2022-18: How to contribute to complex projects

Iteration 12 starts on 4/23 and ends on 5/6 for two weeks. This cycle has successfully stepped out of my comfort zone and explored a lot of things I have never understood before, such as tree-sitter, parser, hdfs, java, etc. I feel that I have gained a lot. Recently, I have read Contributing to Complex Projects written by @mitchellh many times. Today, this weekly report introduces how to contribute to complex projects based on my experience in contributing to difftastic from scratch.

foreword

The Contributing to Complex Projects article breaks down the contribution of complex projects into the following steps:

Step 1: Become a User
Step 2: Build the Project, build the project
Step 3: Learn the Hot-Path Internals, learn the key logic inside
Step 4: Read and Reimplement Recent Commits, read and reimplement recent commits
Step 5: Make a Bite-sized Change

These steps will work for the vast majority of projects, but will require some adjustments based on personal preference and circumstances. For example, I am more inclined to do things that can be merged into the main trunk, so I tend to skip Step 4 here and directly try to implement some relatively easy features in the process of contributing. In the process of participating in the contribution, everyone also needs to adjust their strategies according to the situation, and do not copy the steps here dogmatically.

About difftastic

difftastic is a semantic-aware diff tool written in Rust.

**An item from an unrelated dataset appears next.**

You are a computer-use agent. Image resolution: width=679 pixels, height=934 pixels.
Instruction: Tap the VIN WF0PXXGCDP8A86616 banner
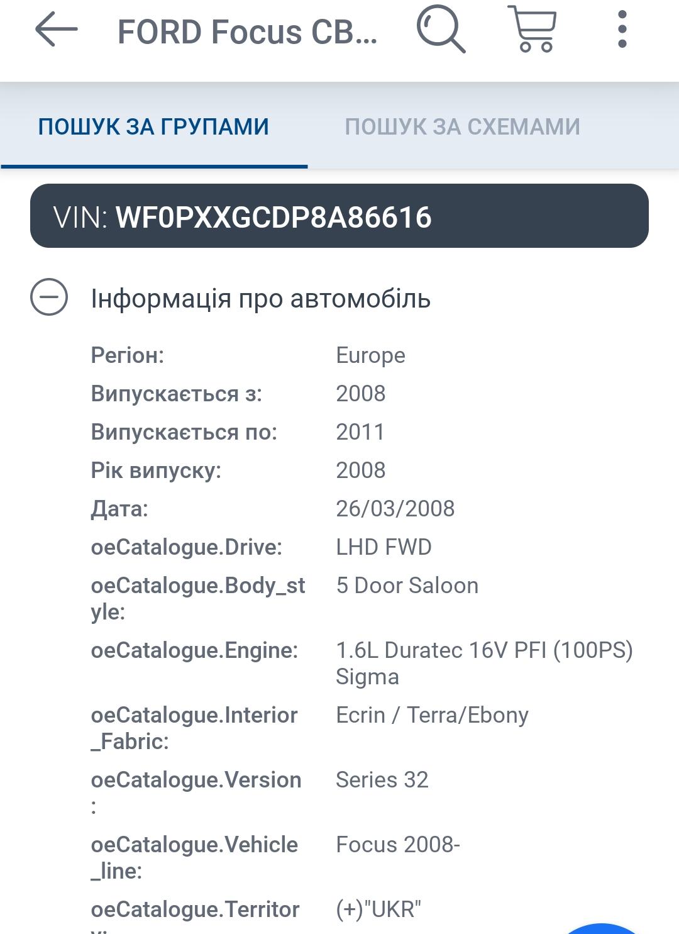[340, 216]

It can understand whether the character we modify in the code is the Item of the array or the parameter of the function, taking Javascripts as an example:

Highlighted { , } but foo(); here is not changed, although indent changed because it understands nesting
Aligns bar() on the left with bar(1) on the right because it knows they are the same function call.
Here eric is moved to the next line, but not highlighted because it knows it’s a newline that doesn’t change the semantics.

Behind the scenes, difftastic uses a tree-sitter to parse and compare the ASTs of files, rather than pure character-based diffs.

Currently difftastic supports diff in more than 30 programming languages and configuration files, and can run on mainstream platforms such as Linux, MacOS, and Windows.

become a user

One of the very interesting things about open source projects is that the developers are often the users themselves.

The User centrality principle in the Arch Way states:

Many Linux distributions try to be more “user friendly”, Arch Linux has always been and always will be “user centric”. This release is designed to meet the needs of contributors, not to attract as many users as possible. Arch is for do-it-yourself users who are willing to take the time to read the documentation and solve their own problems.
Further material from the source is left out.